◆ Passage provided
## start
Editorial 4: September 1980
Focus on Multi-ethnic groups
For a long time ethnic minorities have not been able to find themselves positively reflected in books. Things are changing slowly. In this issue of Books for Keeps we focus on multi-cultural books; there’s news of a new NBL Booklist and comment from its compilers, an Authorgraph of Farrukh Dhondy, a Talking Point from Rosemary Stones and lots of information. Don’t think that just because you are miles from a minority community this is not for you. ‘For centuries Britain has been brought up to regard black people as inferior or at best a source of entertainment.’ Words spoken after the April riots in St Paul’s, Bristol. Books helped to create this image, books can help to undo it – in all our minds.
Cover story
A delightfully positive step in the right direction is Mother Goose Comes to Cable Street (Kestrel/Puffin), a collection of nursery rhymes chosen by Rosemary Stones and Andrew Mann, and illustrated by Dan Jones. The illustrations are a joy, full of life and humour, rich in detail and surprises, and all recognisably from London’s East End. Sadly we can’t show you the colour – you’ll just have to rush out and get the new Picture Puffin. 80p’s worth of pure delight.
How to… organise a Christmas Book Fair
We’ve been hearing a lot about your plans for book fairs and book events this term, especially in Children’s Book Week. You’ve positively overwhelmed Margaret Turfrey with requests for Hints for Organisers: unfortunately some of you have been disappointed not to get the ‘free’ authors you would have liked. Sadly there are only a limited number available and some of them get snapped up very early. If you haven’t been lucky, don’t let that stop you having a fair. Authors aren’t everything. See your book supplier about a special display, put the spotlight on hardbacks (everyone should have a hardback for Christmas), get some balloons, badges, posters, stickers, and you’re away. Why not make Secombe’s Selection a feature of your event (page 28)? Do get the children involved – in one school we know the kids are doing their own Book Tower programme for visitors.
## end
◆ What needs to be done
Write the next part of the September 1980 Books for Keeps editorial, picking up right after its final sentence. The data comes from a separate source and is unrelated to the editorial.

◆ Listing
## start
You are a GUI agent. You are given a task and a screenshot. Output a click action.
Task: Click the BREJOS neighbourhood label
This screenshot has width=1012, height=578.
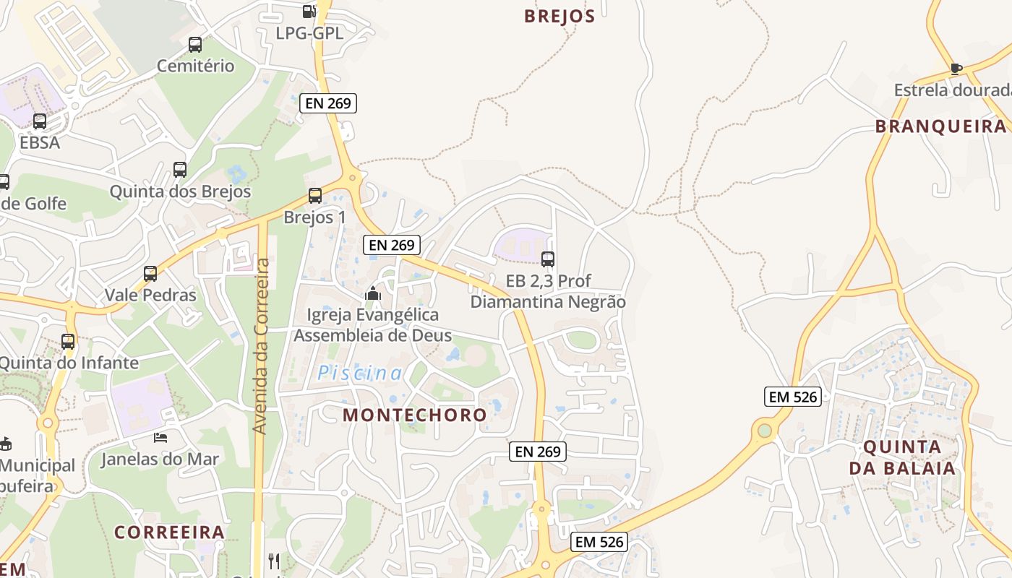point(559,16)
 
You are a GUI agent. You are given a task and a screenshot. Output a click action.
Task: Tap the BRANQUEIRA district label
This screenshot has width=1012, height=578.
point(940,126)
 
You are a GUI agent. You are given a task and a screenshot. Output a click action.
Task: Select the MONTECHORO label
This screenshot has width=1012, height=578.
point(415,415)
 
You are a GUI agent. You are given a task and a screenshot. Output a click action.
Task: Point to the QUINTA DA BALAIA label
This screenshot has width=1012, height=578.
point(902,457)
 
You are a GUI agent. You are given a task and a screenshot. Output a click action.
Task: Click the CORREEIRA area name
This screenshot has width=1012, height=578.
point(170,532)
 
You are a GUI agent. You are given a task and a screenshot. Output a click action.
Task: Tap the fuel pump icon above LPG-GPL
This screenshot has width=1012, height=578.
point(309,11)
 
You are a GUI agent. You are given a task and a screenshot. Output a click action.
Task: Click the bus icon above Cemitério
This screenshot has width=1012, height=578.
point(195,45)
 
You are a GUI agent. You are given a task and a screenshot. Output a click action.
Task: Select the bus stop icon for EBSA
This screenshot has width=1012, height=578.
point(40,121)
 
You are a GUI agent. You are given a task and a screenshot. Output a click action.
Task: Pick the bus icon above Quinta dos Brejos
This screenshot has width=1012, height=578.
point(180,170)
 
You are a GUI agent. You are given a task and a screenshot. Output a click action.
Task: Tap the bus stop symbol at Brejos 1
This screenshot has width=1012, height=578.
point(315,195)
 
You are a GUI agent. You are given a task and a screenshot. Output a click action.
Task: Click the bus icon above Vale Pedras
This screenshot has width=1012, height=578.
point(150,274)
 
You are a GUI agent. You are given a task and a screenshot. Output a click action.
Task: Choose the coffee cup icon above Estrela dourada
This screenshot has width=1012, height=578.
point(956,69)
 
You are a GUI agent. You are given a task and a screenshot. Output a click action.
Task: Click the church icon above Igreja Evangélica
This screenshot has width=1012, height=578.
point(373,293)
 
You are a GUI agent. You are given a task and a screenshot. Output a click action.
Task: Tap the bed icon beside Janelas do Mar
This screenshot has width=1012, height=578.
point(160,437)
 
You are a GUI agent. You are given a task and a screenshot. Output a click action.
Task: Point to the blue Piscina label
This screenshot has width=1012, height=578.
point(360,374)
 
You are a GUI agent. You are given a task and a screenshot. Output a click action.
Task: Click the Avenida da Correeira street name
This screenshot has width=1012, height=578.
point(261,347)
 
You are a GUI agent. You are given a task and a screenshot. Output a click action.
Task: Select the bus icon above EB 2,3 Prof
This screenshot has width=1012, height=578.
point(548,259)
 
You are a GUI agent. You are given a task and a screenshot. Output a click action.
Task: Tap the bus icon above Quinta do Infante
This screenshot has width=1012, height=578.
point(68,342)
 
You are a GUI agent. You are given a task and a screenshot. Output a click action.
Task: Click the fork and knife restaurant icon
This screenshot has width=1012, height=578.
point(274,561)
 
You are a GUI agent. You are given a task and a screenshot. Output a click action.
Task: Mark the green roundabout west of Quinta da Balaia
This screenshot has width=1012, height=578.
point(764,431)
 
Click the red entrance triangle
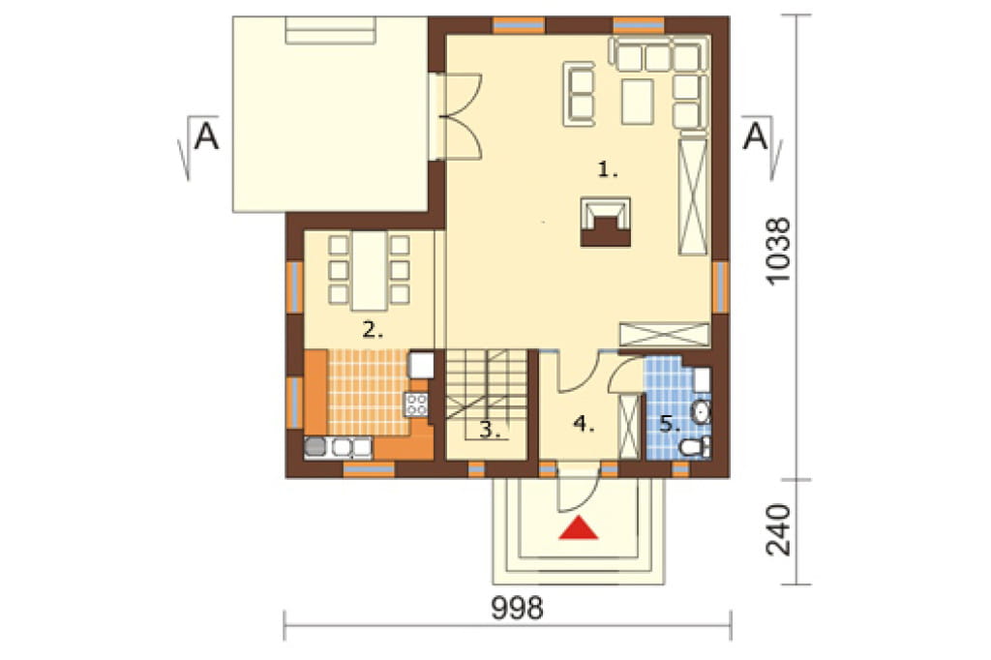pyautogui.click(x=579, y=528)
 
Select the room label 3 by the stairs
pyautogui.click(x=490, y=430)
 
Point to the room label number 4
pyautogui.click(x=584, y=424)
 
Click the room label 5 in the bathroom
pyautogui.click(x=670, y=424)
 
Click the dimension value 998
pyautogui.click(x=517, y=608)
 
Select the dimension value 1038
pyautogui.click(x=778, y=252)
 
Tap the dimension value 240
pyautogui.click(x=778, y=529)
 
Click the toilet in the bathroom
pyautogui.click(x=695, y=446)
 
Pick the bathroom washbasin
pyautogui.click(x=701, y=413)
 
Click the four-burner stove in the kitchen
pyautogui.click(x=416, y=404)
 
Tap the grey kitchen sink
pyautogui.click(x=315, y=447)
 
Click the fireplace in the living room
pyautogui.click(x=606, y=222)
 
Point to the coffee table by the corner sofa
pyautogui.click(x=637, y=102)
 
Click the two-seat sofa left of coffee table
pyautogui.click(x=579, y=92)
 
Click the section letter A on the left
pyautogui.click(x=206, y=135)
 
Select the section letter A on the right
pyautogui.click(x=755, y=135)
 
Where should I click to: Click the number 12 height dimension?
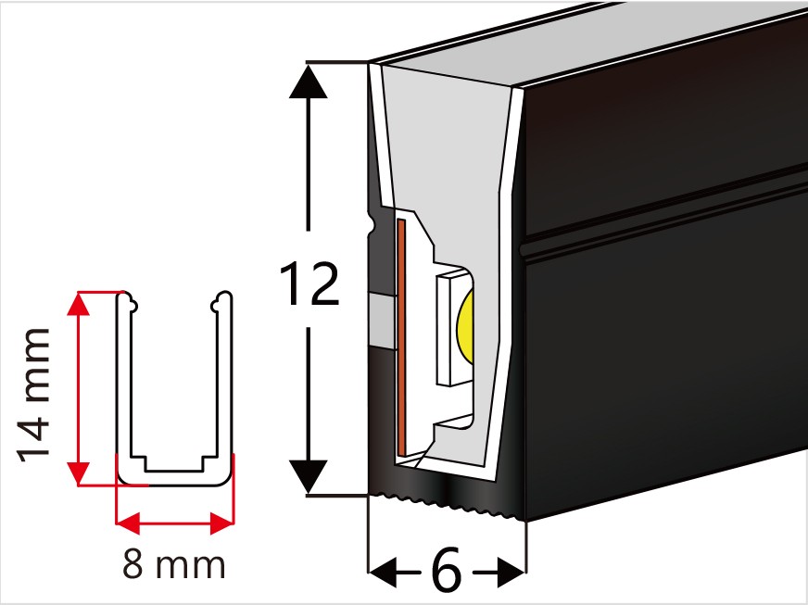click(x=309, y=283)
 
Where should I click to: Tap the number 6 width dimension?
click(x=447, y=571)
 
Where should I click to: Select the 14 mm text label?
click(x=34, y=396)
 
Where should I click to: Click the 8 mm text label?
click(x=173, y=564)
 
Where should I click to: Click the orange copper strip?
click(x=401, y=337)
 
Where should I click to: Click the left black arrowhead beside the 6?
click(x=384, y=572)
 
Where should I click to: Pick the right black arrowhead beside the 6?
click(x=511, y=572)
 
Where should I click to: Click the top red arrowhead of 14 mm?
click(x=79, y=304)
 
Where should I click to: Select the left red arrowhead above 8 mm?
click(x=128, y=523)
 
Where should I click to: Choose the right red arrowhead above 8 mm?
click(x=222, y=523)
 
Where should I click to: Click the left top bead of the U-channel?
click(x=130, y=302)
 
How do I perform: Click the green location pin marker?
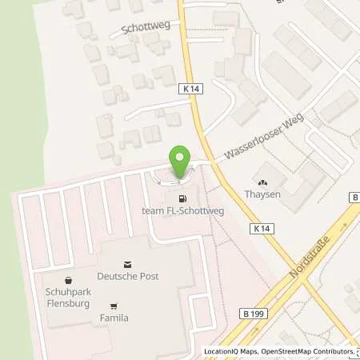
## end
◆ Task result
More about old favourites, please
You haven’t been writing just about Book Week. Jack Freeborn, headmaster of a junior school in Halifax, writes: `Please can you say a bit more about well-tried old favourites – not every reader knows about them. One teacher of lower juniors recently said to me, “After Dahl’s `Charlie’ books and Stig of the Dump I can’t find any more good ones for reading aloud.”‘ Point taken. We hope top junior teachers found Elaine Moss’s article useful in the July Books for Keeps. We are working on lists for lower juniors. Meanwhile some August reissues in paperback seem just the thing. Penguin are reissuing all Mary Norton’s `Borrowers’ series (75p) with beautiful covers by Pauline Baynes. The first story of these tiny resourceful people who live alongside the `Human Beans’ and `borrow’ our possessions for their everyday needs is told in The Borrowers – a splendid read-aloud (edit the beginning a bit) for lower juniors. If you haven’t read Russell Hoban’s classic The Mouse and his Child (Puffin, 80p), don’t wait any longer. This epic tale of the quest by two clockwork toys to become self-winding and their encounters with Manny Rat cannot fail to move and inspire. Try also Dominic, William Steig (65p), Along Came a Dog, Meindert deJong (75p) and, for slightly younger readers/listeners, Mary-Mary (80p), Joan Robinson’s genuinely funny adventures of the youngest in a family of five who always manages to come out on top (all in Fontana Lions). It’s a vintage month for reprints.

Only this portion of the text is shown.